EXCERPTED PASSAGE:
^^^^
Screening and identification
Availability of screening tools to identify individuals at increased risk.
- Specialized instruments, such as the AUDIT, MAST, and CAGE.
Access to professionals trained to administer instruments and identify problematic drinking patterns. Professionals can include:
- Health workers (nurses, doctors) in general practice and emergency rooms.
- Reliance on other professionals where medical personnel is unavailable – health and social workers, pharmacists, educators.
Ensure a range of available screening tools appropriate for particular sub-populations, e.g., young people, elderly, pregnant women.
Information
Education of professionals to administer assessment and offer intervention and follow-up.
- Attention to individual needs, culture, gender, goals for treatment outcome (i.e., abstinence or changed patterns).
Education of patients to change behavior.
- Information about drinking patterns and outcomes.
- Skills for coping and avoiding relapse.
^^^^
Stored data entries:
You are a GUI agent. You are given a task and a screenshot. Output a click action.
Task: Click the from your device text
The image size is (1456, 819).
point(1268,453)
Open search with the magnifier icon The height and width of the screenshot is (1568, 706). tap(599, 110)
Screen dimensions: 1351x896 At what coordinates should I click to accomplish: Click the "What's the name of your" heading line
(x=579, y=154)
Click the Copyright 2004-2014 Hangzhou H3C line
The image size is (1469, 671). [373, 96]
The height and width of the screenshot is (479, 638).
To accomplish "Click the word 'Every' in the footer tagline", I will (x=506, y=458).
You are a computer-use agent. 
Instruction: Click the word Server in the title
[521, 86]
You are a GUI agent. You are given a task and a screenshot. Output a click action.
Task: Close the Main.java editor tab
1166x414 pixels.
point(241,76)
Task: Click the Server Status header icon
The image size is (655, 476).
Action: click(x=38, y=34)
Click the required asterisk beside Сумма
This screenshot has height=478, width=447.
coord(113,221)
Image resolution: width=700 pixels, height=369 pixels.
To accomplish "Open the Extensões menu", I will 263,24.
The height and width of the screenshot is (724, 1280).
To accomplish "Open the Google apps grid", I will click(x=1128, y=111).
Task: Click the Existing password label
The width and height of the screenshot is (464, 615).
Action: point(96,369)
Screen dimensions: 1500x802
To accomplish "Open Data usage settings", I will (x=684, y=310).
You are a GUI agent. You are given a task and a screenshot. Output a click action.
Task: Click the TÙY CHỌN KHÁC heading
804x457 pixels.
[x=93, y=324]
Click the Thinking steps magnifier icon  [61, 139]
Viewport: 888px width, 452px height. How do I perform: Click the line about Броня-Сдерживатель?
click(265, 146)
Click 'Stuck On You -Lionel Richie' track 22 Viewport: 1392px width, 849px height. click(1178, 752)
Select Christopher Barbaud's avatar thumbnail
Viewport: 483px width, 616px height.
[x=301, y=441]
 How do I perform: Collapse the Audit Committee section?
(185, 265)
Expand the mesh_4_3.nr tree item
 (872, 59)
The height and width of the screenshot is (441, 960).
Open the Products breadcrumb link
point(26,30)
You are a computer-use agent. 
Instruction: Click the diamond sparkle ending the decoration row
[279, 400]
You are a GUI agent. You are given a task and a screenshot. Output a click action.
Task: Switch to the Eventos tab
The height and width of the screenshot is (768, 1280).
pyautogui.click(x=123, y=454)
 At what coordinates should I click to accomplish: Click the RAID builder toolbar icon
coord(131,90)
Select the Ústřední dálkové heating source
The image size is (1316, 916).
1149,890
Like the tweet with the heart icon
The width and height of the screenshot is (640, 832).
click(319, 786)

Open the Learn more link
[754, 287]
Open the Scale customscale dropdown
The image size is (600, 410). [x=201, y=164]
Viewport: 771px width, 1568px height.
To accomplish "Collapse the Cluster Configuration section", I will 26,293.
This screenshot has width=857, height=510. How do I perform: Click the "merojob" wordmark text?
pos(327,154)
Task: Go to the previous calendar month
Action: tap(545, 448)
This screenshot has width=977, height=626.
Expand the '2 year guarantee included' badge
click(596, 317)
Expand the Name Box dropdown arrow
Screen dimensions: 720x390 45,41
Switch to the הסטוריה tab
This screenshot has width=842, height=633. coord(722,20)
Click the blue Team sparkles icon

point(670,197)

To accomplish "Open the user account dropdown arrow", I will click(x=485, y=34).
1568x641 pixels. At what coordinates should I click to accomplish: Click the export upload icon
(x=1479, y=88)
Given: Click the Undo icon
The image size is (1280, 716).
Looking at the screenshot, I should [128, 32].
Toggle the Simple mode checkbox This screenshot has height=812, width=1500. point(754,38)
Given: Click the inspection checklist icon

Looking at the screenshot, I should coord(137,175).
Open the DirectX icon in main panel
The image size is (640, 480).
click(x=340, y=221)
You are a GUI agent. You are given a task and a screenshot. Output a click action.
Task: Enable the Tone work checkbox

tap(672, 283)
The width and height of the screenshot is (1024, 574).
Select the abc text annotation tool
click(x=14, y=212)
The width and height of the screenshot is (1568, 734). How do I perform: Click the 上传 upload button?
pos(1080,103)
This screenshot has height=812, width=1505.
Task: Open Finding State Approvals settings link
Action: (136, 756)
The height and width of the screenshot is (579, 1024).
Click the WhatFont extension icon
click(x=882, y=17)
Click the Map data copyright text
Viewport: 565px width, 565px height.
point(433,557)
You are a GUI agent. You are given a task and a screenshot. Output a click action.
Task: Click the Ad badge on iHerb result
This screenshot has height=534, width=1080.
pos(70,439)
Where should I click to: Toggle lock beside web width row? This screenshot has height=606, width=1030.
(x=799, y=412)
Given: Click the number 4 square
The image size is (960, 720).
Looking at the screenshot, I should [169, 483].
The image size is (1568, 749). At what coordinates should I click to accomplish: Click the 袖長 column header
^^^^
REQUIREMENT 1: According to the screening passage, which specialized instruments are screening tools?
REQUIREMENT 2:
Decide whether each statement agrees with the screening passage. Answer yes or no for each, and quote the deciding words.
(a) Pharmacists are among the professionals who may be relied on where medical personnel is unavailable.
(b) The only goal for treatment outcome is abstinence.
(c) Screening tools should be available that are appropriate for pregnant women.
REQUIREMENT 3: Rewrite the screening passage's paragraph beginning "Access to professionals trained" as a brief list that keeps its main facts.

WRITTEN SOLUTION 1: The AUDIT, MAST, and CAGE.

WRITTEN SOLUTION 2:
(a) Yes: "Reliance on other professionals where medical personnel is unavailable – health and social workers, pharmacists, educators."
(b) No: "goals for treatment outcome (i.e., abstinence or changed patterns)."
(c) Yes: "appropriate for particular sub-populations, e.g., young people, elderly, pregnant women."

WRITTEN SOLUTION 3:
Access to professionals trained to administer instruments and identify problematic drinking patterns:
- Nurses and doctors in general practice and emergency rooms
- Health and social workers, pharmacists, and educators where medical personnel is unavailable